Antarah ibn ShaddadRead Now
One of the most well-known and respected figures of the Arabian world, Antarah ibn Shaddad was literally considered one of the seven prolific poets of pre-Islamic era. Antarah was born in 525 AD in the Saudi Arabian region of Najd to parents Shaddād al-ʿAbsī and Zabiba. His father Shaddad al-Absi was a great warrior of the tribe of Banu Abs, his mother Zabiba was an Ethiopian slave of his father Shaddad al-Absi. Zabiba was said to be a princess captured when Shaddad and his tribe raided Ethiopia. Antara was initially rejected by his father because his mother was in servitude, in turn Antara grew up as a slave; because of his dark skin he was considered a “Black Crow.” Antara first began to improve his reputation by his displaying his excellent skills as a poet and a soldier. Antara was in love with a woman named Ablah who was said to be his cousin, his only issue was a slave could not marry. Because of his skill in battle his father Shaddad offered him a position as within the warrior class of the Abs, Antara replied to his father “the slave doesn’t know how to invade or how to defend, but is only good for milking goats and serving his masters”. His father replied to him: “Defend your tribe, O ʿAntar, and you are free”.

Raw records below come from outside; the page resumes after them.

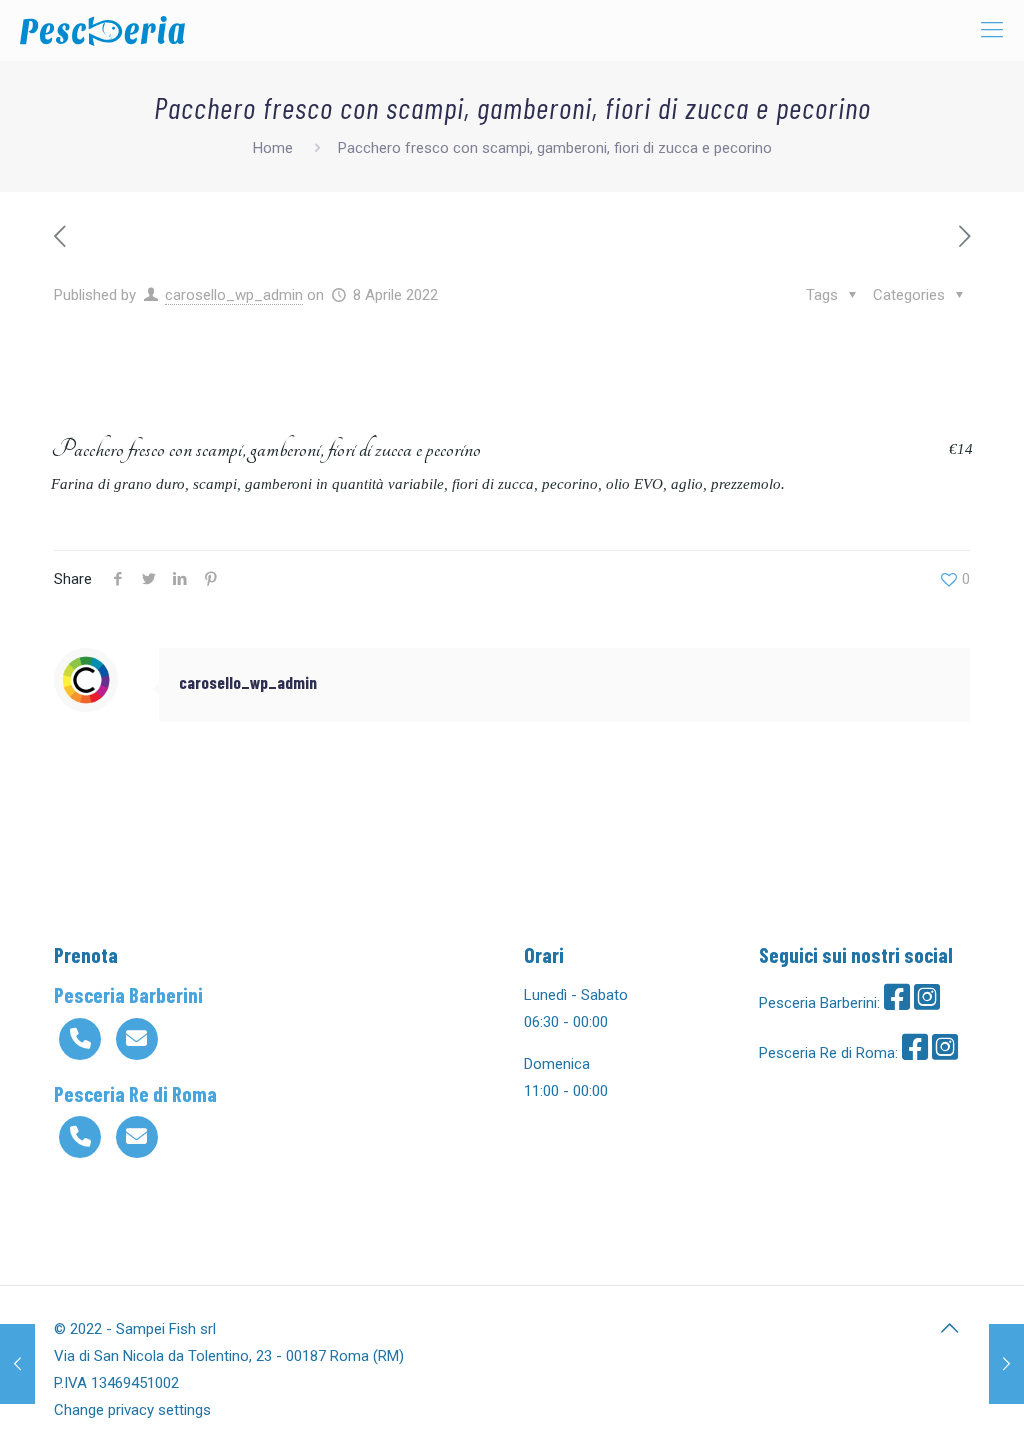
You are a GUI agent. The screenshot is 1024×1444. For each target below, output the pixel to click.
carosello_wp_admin (234, 295)
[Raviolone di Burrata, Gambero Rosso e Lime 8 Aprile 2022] (17, 1364)
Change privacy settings (132, 1410)
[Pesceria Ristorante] (102, 30)
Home (273, 148)
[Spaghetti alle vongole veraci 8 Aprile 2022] (1006, 1364)
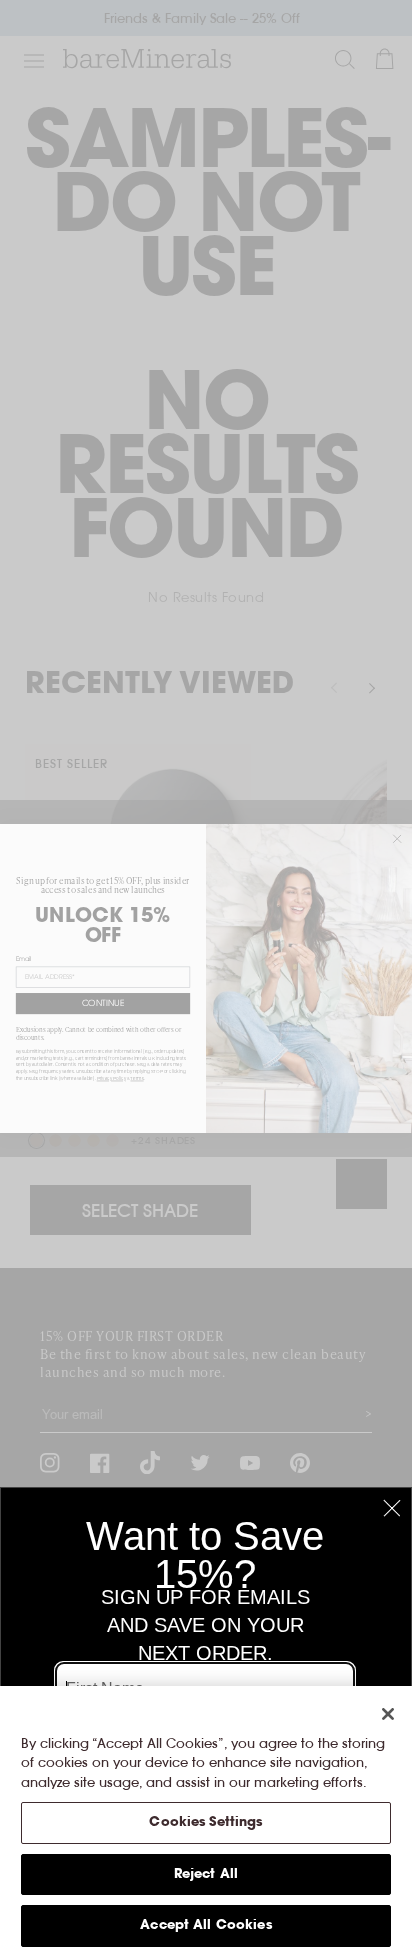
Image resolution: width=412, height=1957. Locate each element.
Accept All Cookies (205, 1925)
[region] (206, 1821)
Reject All (206, 1874)
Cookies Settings (205, 1822)
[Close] (388, 1714)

With the promise of freedom Antara joined the warriors and led them to battle against the invaders. He gained his freedom then looked to make Ablah his wife, but before he could make her his bride he would have to face a number of challenges, his most famous challenge was capturing a special camel from the northern Arab kingdom of the Lakhmids. Antarah was also famous for participating in a battle between Abs and Dhubyans called the Great War of Dahis and Ghabra. Antara is said to have died in a battle against the tribe of Tai around 608 AD. Following the death of Antarah his poetry was curated and he became known as one of the great Arabian poets; one of his poems was included within the Mu’allaqat. The Mu’allaqat is a group of seven extensive poems which are regarded the best poetry of the pre-Islamic era. The name Mu’allaqat means “The Hanging Poems” because the poems were literally hung on or in the Ka’ba of Mecca.

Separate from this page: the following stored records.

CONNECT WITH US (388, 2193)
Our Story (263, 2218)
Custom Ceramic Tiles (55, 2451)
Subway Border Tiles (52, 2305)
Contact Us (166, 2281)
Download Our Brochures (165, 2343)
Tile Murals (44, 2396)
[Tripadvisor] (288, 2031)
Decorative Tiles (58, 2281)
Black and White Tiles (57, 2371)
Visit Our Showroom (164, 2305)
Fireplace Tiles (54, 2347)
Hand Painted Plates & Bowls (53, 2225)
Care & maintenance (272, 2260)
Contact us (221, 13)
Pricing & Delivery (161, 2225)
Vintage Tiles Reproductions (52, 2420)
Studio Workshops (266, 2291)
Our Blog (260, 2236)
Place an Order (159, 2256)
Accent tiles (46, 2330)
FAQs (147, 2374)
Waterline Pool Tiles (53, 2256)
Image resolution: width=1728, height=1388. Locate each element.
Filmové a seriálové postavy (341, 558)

Antarah’s poetry is renowned because of how detailed he is in his descriptions of events within his poems. The story of Antarah and Ablah became an epic poetic story said to be written by a poet named al-asma i. One of the seven clans of Bethlehem was named after Antarah called the Anatreh. The Russian composer Nikolai Rimsky-Korsakov based his Symphony Number: 2 after the legend of Antarah. The Arabic poem Antara was translated by the French painter Étienne Dine and was followed by other versions of the work. The story of Antarah even inspired Palestinian operas and became popular within the Western world. He faced adversity early in life but literally fought to change his life, the life of his mother and wife. Antarah ibn Shaddad, we proudly stand on your shoulders.